* **DATA FOR PROCESSING**:

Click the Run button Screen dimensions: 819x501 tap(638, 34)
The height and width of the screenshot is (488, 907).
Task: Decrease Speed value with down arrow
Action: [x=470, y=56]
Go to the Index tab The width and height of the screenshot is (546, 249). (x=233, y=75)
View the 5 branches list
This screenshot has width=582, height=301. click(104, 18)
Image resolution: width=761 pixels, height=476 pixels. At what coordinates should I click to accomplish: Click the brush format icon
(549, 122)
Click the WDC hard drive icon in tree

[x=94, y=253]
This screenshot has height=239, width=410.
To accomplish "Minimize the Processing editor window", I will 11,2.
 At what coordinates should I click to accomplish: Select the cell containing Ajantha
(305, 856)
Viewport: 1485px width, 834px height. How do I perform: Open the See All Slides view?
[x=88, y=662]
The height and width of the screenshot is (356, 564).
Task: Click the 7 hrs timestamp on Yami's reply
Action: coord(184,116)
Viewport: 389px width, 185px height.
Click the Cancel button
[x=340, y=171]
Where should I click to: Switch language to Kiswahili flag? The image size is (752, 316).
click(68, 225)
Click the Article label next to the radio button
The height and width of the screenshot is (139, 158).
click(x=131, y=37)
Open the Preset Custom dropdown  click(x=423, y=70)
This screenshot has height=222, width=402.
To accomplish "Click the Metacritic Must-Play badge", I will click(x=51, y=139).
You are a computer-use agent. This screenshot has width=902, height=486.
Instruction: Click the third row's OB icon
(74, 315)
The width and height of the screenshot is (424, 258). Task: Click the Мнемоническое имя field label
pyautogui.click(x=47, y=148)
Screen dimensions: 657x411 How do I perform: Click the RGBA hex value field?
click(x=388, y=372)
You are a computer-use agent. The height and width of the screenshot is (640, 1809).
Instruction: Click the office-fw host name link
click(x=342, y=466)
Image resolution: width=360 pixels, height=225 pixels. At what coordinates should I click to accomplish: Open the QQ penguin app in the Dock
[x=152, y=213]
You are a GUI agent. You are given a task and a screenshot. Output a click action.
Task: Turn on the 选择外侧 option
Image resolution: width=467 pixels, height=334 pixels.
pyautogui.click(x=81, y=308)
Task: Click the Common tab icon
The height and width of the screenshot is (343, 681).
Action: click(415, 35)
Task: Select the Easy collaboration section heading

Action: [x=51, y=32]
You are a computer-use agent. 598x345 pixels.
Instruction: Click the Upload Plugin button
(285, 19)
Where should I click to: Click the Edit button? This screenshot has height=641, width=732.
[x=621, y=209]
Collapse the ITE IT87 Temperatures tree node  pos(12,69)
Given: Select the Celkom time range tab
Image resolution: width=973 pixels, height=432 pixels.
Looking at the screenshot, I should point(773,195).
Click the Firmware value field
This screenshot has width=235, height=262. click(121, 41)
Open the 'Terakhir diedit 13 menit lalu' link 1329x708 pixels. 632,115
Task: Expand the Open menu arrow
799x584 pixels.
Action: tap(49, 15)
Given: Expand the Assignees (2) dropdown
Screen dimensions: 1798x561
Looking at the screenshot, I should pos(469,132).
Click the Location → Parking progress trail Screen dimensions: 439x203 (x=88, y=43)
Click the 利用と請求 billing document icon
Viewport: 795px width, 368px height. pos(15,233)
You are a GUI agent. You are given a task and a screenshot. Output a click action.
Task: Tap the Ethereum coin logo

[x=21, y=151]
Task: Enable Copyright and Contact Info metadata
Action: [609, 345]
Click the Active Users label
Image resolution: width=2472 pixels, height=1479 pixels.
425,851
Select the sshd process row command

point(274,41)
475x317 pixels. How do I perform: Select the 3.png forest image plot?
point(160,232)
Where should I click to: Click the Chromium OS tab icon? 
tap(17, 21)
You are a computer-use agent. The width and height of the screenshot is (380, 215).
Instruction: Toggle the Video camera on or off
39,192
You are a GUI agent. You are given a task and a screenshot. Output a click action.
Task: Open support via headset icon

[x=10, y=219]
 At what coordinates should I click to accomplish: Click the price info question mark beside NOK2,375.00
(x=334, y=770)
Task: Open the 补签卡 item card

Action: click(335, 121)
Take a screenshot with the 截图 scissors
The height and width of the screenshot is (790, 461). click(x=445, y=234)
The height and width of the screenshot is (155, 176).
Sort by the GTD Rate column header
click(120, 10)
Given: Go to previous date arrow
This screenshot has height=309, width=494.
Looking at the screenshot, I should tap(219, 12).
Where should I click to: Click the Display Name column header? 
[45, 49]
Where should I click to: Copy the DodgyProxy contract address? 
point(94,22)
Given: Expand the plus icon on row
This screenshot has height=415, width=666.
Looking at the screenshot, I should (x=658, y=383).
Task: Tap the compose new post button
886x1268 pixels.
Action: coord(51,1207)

* **PROBLEM TO SOLVE**: When you retype the entries above, keep every line identical to the source.

* **TASK RESPONSE**:
Click the Run button Screen dimensions: 819x501 tap(638, 34)
The height and width of the screenshot is (488, 907).
Task: Decrease Speed value with down arrow
Action: [x=470, y=56]
Go to the Index tab The width and height of the screenshot is (546, 249). (x=233, y=75)
View the 5 branches list
This screenshot has width=582, height=301. click(104, 18)
Image resolution: width=761 pixels, height=476 pixels. At what coordinates should I click to accomplish: Click the brush format icon
(549, 122)
Click the WDC hard drive icon in tree

[x=94, y=253]
This screenshot has height=239, width=410.
To accomplish "Minimize the Processing editor window", I will 11,2.
 At what coordinates should I click to accomplish: Select the cell containing Ajantha
(305, 856)
Viewport: 1485px width, 834px height. How do I perform: Open the See All Slides view?
[x=88, y=662]
The height and width of the screenshot is (356, 564).
Task: Click the 7 hrs timestamp on Yami's reply
Action: coord(184,116)
Viewport: 389px width, 185px height.
Click the Cancel button
[x=340, y=171]
Where should I click to: Switch language to Kiswahili flag? The image size is (752, 316).
click(68, 225)
Click the Article label next to the radio button
The height and width of the screenshot is (139, 158).
click(x=131, y=37)
Open the Preset Custom dropdown  click(x=423, y=70)
This screenshot has height=222, width=402.
To accomplish "Click the Metacritic Must-Play badge", I will click(x=51, y=139).
You are a computer-use agent. This screenshot has width=902, height=486.
Instruction: Click the third row's OB icon
(74, 315)
The width and height of the screenshot is (424, 258). Task: Click the Мнемоническое имя field label
pyautogui.click(x=47, y=148)
Screen dimensions: 657x411 How do I perform: Click the RGBA hex value field?
click(x=388, y=372)
You are a computer-use agent. The height and width of the screenshot is (640, 1809).
Instruction: Click the office-fw host name link
click(x=342, y=466)
Image resolution: width=360 pixels, height=225 pixels. At what coordinates should I click to accomplish: Open the QQ penguin app in the Dock
[x=152, y=213]
You are a GUI agent. You are given a task and a screenshot. Output a click action.
Task: Turn on the 选择外侧 option
Image resolution: width=467 pixels, height=334 pixels.
pyautogui.click(x=81, y=308)
Task: Click the Common tab icon
The height and width of the screenshot is (343, 681).
Action: click(415, 35)
Task: Select the Easy collaboration section heading

Action: [x=51, y=32]
You are a computer-use agent. 598x345 pixels.
Instruction: Click the Upload Plugin button
(285, 19)
Where should I click to: Click the Edit button? This screenshot has height=641, width=732.
[x=621, y=209]
Collapse the ITE IT87 Temperatures tree node  pos(12,69)
Given: Select the Celkom time range tab
Image resolution: width=973 pixels, height=432 pixels.
Looking at the screenshot, I should point(773,195).
Click the Firmware value field
This screenshot has width=235, height=262. click(121, 41)
Open the 'Terakhir diedit 13 menit lalu' link 1329x708 pixels. 632,115
Task: Expand the Open menu arrow
799x584 pixels.
Action: tap(49, 15)
Given: Expand the Assignees (2) dropdown
Screen dimensions: 1798x561
Looking at the screenshot, I should pos(469,132).
Click the Location → Parking progress trail Screen dimensions: 439x203 (x=88, y=43)
Click the 利用と請求 billing document icon
Viewport: 795px width, 368px height. pos(15,233)
You are a GUI agent. You are given a task and a screenshot. Output a click action.
Task: Tap the Ethereum coin logo

[x=21, y=151]
Task: Enable Copyright and Contact Info metadata
Action: [609, 345]
Click the Active Users label
Image resolution: width=2472 pixels, height=1479 pixels.
425,851
Select the sshd process row command

point(274,41)
475x317 pixels. How do I perform: Select the 3.png forest image plot?
point(160,232)
Where should I click to: Click the Chromium OS tab icon? 
tap(17, 21)
You are a computer-use agent. The width and height of the screenshot is (380, 215).
Instruction: Toggle the Video camera on or off
39,192
You are a GUI agent. You are given a task and a screenshot. Output a click action.
Task: Open support via headset icon

[x=10, y=219]
 At what coordinates should I click to accomplish: Click the price info question mark beside NOK2,375.00
(x=334, y=770)
Task: Open the 补签卡 item card

Action: click(335, 121)
Take a screenshot with the 截图 scissors
The height and width of the screenshot is (790, 461). click(x=445, y=234)
The height and width of the screenshot is (155, 176).
Sort by the GTD Rate column header
click(120, 10)
Given: Go to previous date arrow
This screenshot has height=309, width=494.
Looking at the screenshot, I should tap(219, 12).
Where should I click to: Click the Display Name column header? 
[45, 49]
Where should I click to: Copy the DodgyProxy contract address? 
point(94,22)
Given: Expand the plus icon on row
This screenshot has height=415, width=666.
Looking at the screenshot, I should (x=658, y=383).
Task: Tap the compose new post button
886x1268 pixels.
Action: coord(51,1207)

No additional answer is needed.